Why buy local and sustainable? As a chef of 29 years, and more importantly, a father for 13 years, the importance of buying local and sustainable becomes more clear each day.
(Which by the way my son’s name is Maiko; naming him after a shark with a different spelling because of my love and passion for the ocean and all fish species).
As a kid, I grew up in the 70’s and 80’s-which yes, makes me a "Gen X”, but not a "boomer", as my son likes to call me.
Unlike the kids today, I feel that being born in this time era hindered my knowledge and opportunity of education regarding sustainability, However, living and traveling throughout the world allowed me a different perspective and eventually opened my eyes to how we live; and how we should live.
I live and work as a chef in Sonoma County- which was, and still is, a chef’s dream. Only an hour from the infamous California coast line, and access to local farms, wineries, chicken & dairy ranches, cheese makers, olive growers, and farmers markets- some of the best chefs in the world could only dream of calling this home... I too, felt the same way. My passion for cooking was a huge factor in why I chose Sonoma County as the backdrop to practice my culinary skills, but the decision was made for the upmost important thing in my life; raising my son.
I had a restaurant in the town of Sonoma for 12 years, a local sushi bar called "Shiso". As someone who has been around fish, and has always practiced a core value of "quality over quantity", it was imperative to bring sustainable products to my guests. I continued to practice and take pride with this concept, even after I sold the restaurant and ultimately joined the "Catering World". I perpetually asked myself, How can I educate my guests, even friends, on fresh sustainable fish? And why they should be choosing this over mass-produced, or even farmed?
Doctors, nutritionists, health coaches, you name it...all encourage eating more fish or integrating more fish within our diets. We constantly hear and read about "healthy eating" and the importance of nutritional value, but in reality, some fish sold in grocery stores are actually not "real". Ironically, the number of additives, hormones, antibiotics, dyes, C02 or gas -and lots of other unknown substances- all find there way into our mass-produced fish factories, making them have little to none nutritional value.
In efforts to educate myself, and ultimately decide what is best for not only my guests, but for the health of my own family, I have read a lot of books on the notion of sustainability.
(The End of The Line by Charles Clover, The Ecology of Commerce by Paul Hawken, Ecological Literacy by Michael K Stone and Zenobia Barlow- just to name a few).

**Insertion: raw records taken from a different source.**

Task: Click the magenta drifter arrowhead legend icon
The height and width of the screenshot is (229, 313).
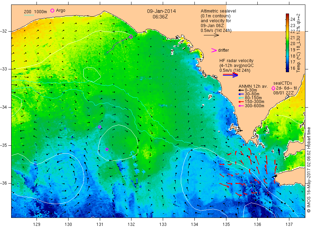Action: pos(214,50)
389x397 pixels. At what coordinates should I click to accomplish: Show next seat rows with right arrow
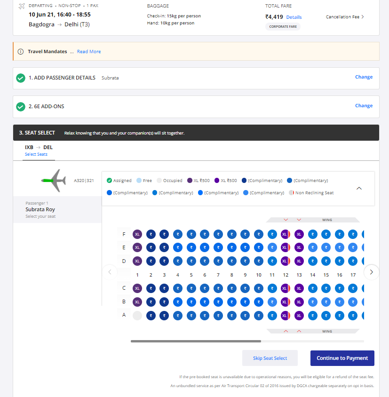(x=371, y=272)
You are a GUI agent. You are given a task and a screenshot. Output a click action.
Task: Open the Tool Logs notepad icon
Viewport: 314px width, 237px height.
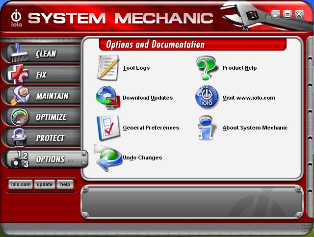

In my readings- this concept of sustainability was continuous, and it all seemed as common sense to me. So, I chose to find local, line caught, sustainable fish to land on family tables locally and try my best to do some good in our crazy world. Which by the way as I write this, we are experiencing Covid-19, the worst wild fires on record EVER in California, Oregon and Washington. Early hurricanes in the Gulf Coast region and air quality in Portland Oregon that is recorded as the worst in the entire country due to the wild fires. In California we have had a record of 29 days of poor air quality higher than our normal air quality index. So YES- lets try our best to save the planet, one fish at a time.